Thursday 18 August 2016

Vasas 2-0 Honved, Wednesday 17th August 2016

Vasas 2-0 Honved, att. 4,375 (NB 1)

Welcome to ...Vasas Sportclub!

Having been delayed two hours on a train (cos two trains were coming the other way, a problem I’d have thought the Hungarian authorities could have figured out by now) I should have hurried up to check-in and set off for the match.  Instead, I relied on KO being 7, not 6.  My gamble paid off. I’d planned on walking to the Illovszky Rudolf Stadion, but it was a simple journey by public transport.  Take the M3 to Forgach Utca. then turn right and right again out of the metro and walk down Forgach Utca itself until you reach the stadium.  10 minutes, easy.

I see a stadium!

The ticket office and turnstiles are right in front of you as you arrive, and basic affairs they are too.  No need for too many turnstiles in Hungarian domestic football; tonite’s ‘derby’ would bring around 4,000 people to a stadium which holds 4 times that.

Still, there’s an atmosphere.  The fans are either side of the pitch, with the end curves unused.  Keeping their powder dry for a BIG game, whenever that may be.  After worries about needing my passport to buy a ticket (I didn’t; good job since it was back at the hotel) I was in, via my first of 3 searches at the stadium.  Basically, every time you entered a new sector, you got another search.

The ONLY (home) turnstiles.

As the match had just kicked off, I went into the nearest stand.  Turns out they were the ‘posh’ (only) seats.  Only seats in the home end, anyway, though the away terrace had seats plonked at the back, though, presumably, anyone wanting to sit wouldn’t be able to see for those in front, standing. The Main Stand was small, the half or dozen or so rows at the back seemingly added as an afterthought.  At least this bit of cantilever is covered, unlike the vast amount of seating in front.  The rest of the stadium is uncovered, though the terracing didn’t show the neglect I expected.  One quirk is a scoreboard at one end, splitting the terrace.  Odder still, the players must march underneath this to reach the changing rooms, which are technically outside of the stadium perimeter.

Cameraman, and behind him, the scoreboard.

Tonight, the visitors were Honved, who brought a respectable 1,000.  Respectable in Hungarian terms, but this was, after all, a derby and they’re only a few stops apart on the metro.  But, like many a secondary European football nation (these days) it must be a mission of love and devotion supporting your local teams when all the best players are schlepping around in some economically superior foreign league.  Flicking through a few Hungarian football books earlier, the decline of football in that country is apparent; black and white photos from the 1950s showing packed stands and massive crowds juxtaposed with modern statistical analysis showing anything but the size of the crowd.  Too embarrassing to mention these days.  And looking at players’ biographies, the A-Z of Hungarian footballers began and ended with Ferenc Puskas and Zoltan Gera.

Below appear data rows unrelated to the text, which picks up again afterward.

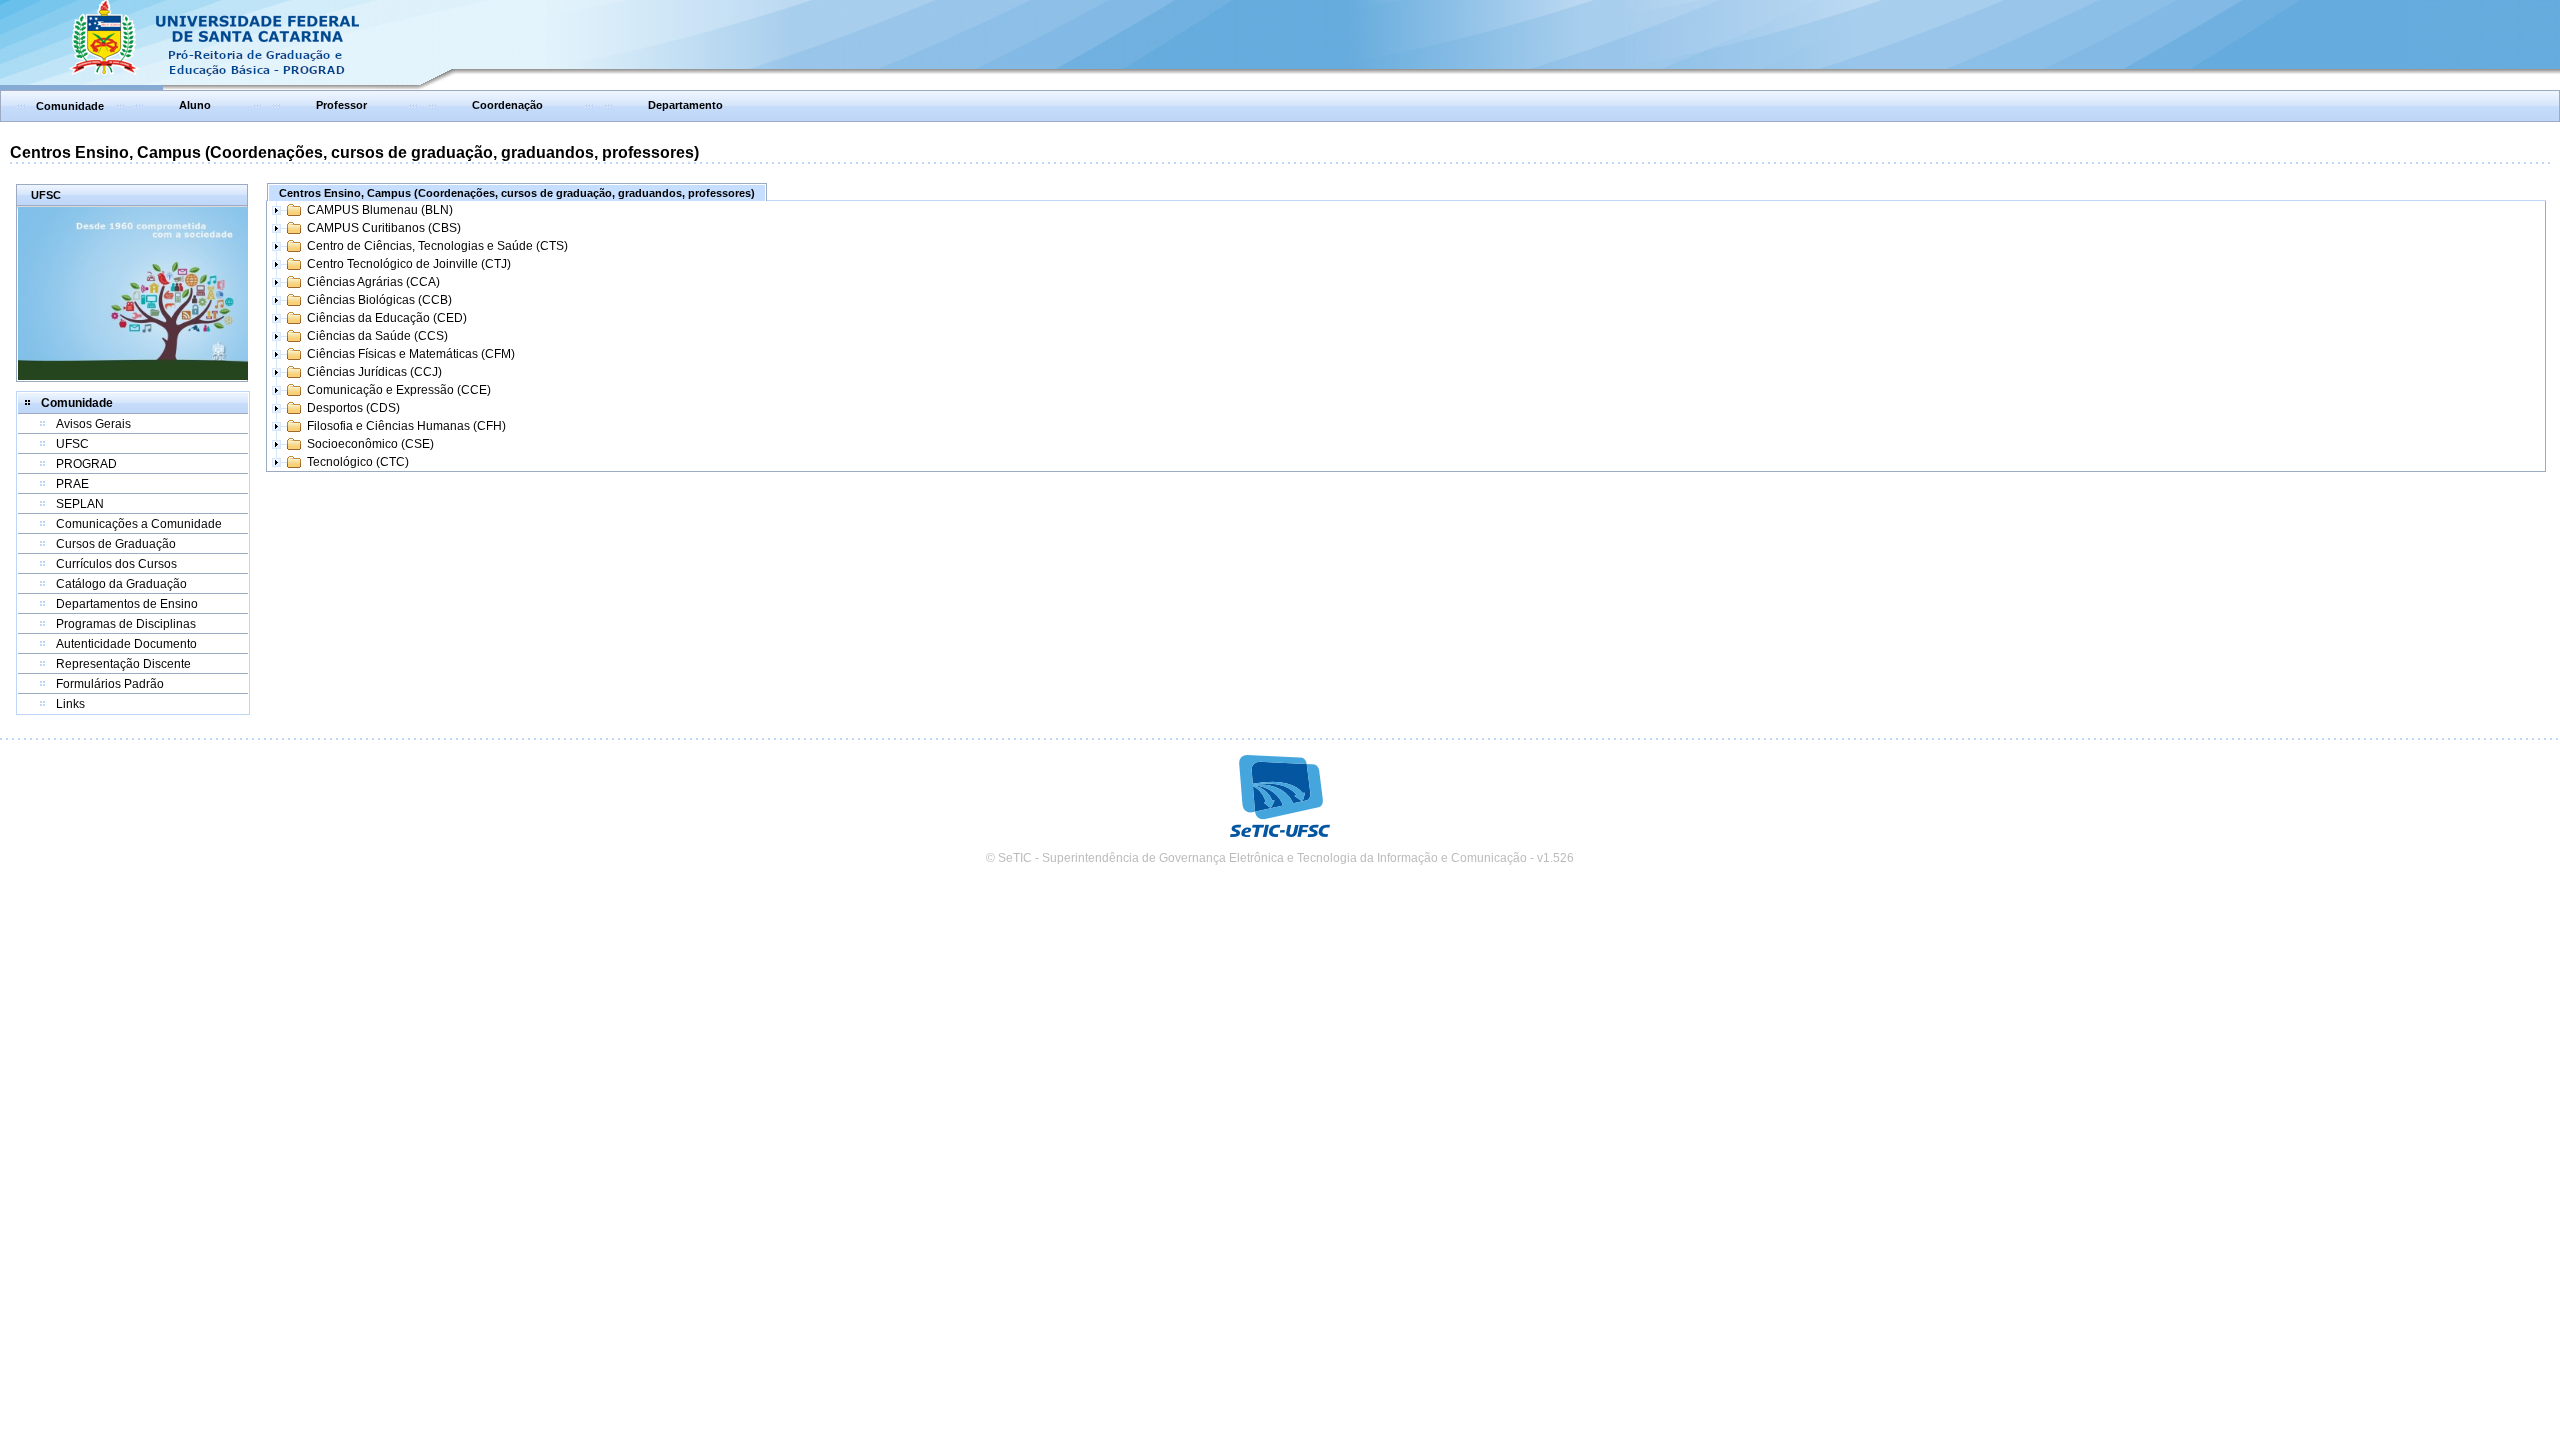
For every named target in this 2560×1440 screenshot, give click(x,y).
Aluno (195, 105)
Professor (341, 105)
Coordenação (507, 105)
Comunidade (70, 106)
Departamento (685, 105)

Looking towards the away fans.

Stadia such as this at least contain some character.  I sat on the back row, though, having pushed past a few people to get to my seat, I could hardly now leave for a beer.  That would wait till half time.  There was a buzz in the air.  After 5 games, Vasas were top of the league.  Heady stuff.  Though I have to admit, I’d not heard of them till checking out the fixtures.  Ferencvaros, Honved, MTK, Ujpest…yes.  But Vasa played some good football, before taking the lead with an absolute screamer. 25 yards out (at least), it curved all over the place, giving the keeper no chance.

Half time, the players and officials head off.

At half time I walked around the outside of the curve, behind the scoreboard.  The beer queue was too long and I wanted to see the rest of the stadium, as well as avoiding the intermittent screeching of whoever the bugle belonged to in the main stand.  There was also a drummer, yet the ultras were to be found opposite, on the terrace.

Scoreboard and changing rooms.

In the same building as the changing rooms was the club shop.  Small and busy.  I’ll come back at full time.  (Yes I would, and it’d be closed.)  The main building of Vasas sportclub (a large building behind the terrace) held refreshments facilities…as well as a sportshall where the ladies handball team were practicing.  I was tempted, but chose the beer instead.  I’d have welcomed a sausage too, but the closest they came to a savoury snack was some bread.

Refreshments this way.

The second half was mainly characterised by Vasas being unable to take any of a myriad of opportunities on the break.  Honved were no threat and the match was finally sealed in comic circumstances, as a soft shot dribbled over the line as the keeper caught it and somehow dropped it through his legs.  I don’t think he’ll be getting an English lower division contract anytime soon.

On the terrace.

Full-time, and the Vasas players virtually did  lap of honour before finishing in front of the 100 or so ultras, spurred along now by the PA announcer, who implored us to jump around like loons  while he and the players stood in a line, arms around each other.  After struggling last season, perhaps Vasas have the feeling THIS could be their year!



The Damage:
HUF 1000 ent
HUF 350 beer
= HUF 1350

The Tunes:
Last Train to Lhasa (Banco de Gaia)
The Race For Space (Public Service Broadcasting)
Shepherd’s Moons (Enya)
Watermark (Enya)
Blue Bell Knoll (Cocteau Twins)

Illovszky Rudolf Stadion panorama.

The queue for tickets.

No goals, no fans.

Make way for the scoreboard.

Vasas HQ.

The Main Stand extension.

That scoreboard again.

Club shop.

Vasas HQ (back of the terrace).

Terracing designed to be sat on.

Crash barriers in club colours.

The wall hides behind the dugout.

Rebel MC or Disco Stu?  Let;s PAAAARRRTY!!!